Task goal
Search the entries below. Return every line that has "page" in it.
[Material to process]
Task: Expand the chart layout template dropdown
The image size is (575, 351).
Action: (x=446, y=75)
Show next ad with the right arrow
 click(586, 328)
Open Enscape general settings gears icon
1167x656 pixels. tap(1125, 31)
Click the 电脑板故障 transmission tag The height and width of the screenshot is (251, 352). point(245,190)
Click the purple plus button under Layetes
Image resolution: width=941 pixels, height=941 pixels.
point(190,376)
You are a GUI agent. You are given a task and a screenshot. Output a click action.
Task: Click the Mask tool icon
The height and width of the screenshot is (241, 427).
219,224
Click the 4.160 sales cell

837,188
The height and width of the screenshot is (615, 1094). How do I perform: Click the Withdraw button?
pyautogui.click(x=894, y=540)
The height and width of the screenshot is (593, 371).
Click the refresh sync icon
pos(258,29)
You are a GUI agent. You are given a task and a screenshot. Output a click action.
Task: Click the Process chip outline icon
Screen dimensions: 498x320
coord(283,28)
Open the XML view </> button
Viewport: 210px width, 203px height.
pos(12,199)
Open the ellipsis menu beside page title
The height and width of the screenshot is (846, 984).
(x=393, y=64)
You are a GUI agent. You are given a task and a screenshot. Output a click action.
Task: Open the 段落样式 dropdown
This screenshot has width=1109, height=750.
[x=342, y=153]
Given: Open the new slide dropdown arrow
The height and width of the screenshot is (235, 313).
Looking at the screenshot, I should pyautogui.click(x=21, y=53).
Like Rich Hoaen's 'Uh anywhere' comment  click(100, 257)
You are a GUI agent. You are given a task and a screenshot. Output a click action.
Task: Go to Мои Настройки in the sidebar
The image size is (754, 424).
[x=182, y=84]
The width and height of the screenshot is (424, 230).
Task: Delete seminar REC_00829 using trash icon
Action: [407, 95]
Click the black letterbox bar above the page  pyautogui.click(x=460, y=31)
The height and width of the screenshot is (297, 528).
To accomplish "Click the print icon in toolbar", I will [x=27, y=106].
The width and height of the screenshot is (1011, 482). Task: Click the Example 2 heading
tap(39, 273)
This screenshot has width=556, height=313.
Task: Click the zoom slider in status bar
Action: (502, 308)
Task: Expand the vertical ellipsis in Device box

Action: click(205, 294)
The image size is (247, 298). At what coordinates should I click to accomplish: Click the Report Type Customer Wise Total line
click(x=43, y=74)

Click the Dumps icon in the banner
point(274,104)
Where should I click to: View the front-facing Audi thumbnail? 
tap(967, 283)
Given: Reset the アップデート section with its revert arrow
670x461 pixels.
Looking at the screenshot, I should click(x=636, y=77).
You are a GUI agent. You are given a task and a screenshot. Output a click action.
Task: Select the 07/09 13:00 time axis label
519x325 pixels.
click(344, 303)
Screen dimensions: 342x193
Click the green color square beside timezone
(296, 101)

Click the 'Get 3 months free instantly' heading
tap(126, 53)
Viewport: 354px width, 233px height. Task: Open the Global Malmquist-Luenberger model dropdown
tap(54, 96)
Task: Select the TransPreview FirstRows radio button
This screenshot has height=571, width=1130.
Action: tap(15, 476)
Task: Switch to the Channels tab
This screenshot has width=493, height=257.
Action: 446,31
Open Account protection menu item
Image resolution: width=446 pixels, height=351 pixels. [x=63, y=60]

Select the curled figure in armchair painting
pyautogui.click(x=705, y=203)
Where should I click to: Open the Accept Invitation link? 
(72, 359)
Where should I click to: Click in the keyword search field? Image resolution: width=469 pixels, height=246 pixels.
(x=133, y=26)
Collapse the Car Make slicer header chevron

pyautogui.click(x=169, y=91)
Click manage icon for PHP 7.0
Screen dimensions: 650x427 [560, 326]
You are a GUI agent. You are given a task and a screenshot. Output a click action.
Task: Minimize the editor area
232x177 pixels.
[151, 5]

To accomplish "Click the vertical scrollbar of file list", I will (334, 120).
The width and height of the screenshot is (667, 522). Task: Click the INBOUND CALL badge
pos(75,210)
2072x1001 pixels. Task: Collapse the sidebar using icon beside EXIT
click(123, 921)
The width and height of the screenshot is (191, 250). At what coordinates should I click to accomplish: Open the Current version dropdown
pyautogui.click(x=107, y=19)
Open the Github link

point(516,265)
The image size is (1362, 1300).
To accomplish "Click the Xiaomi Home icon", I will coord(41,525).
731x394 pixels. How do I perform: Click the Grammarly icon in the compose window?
[/Material to process]
Task answer
Open the ellipsis menu beside page title
Click the black letterbox bar above the page  pyautogui.click(x=460, y=31)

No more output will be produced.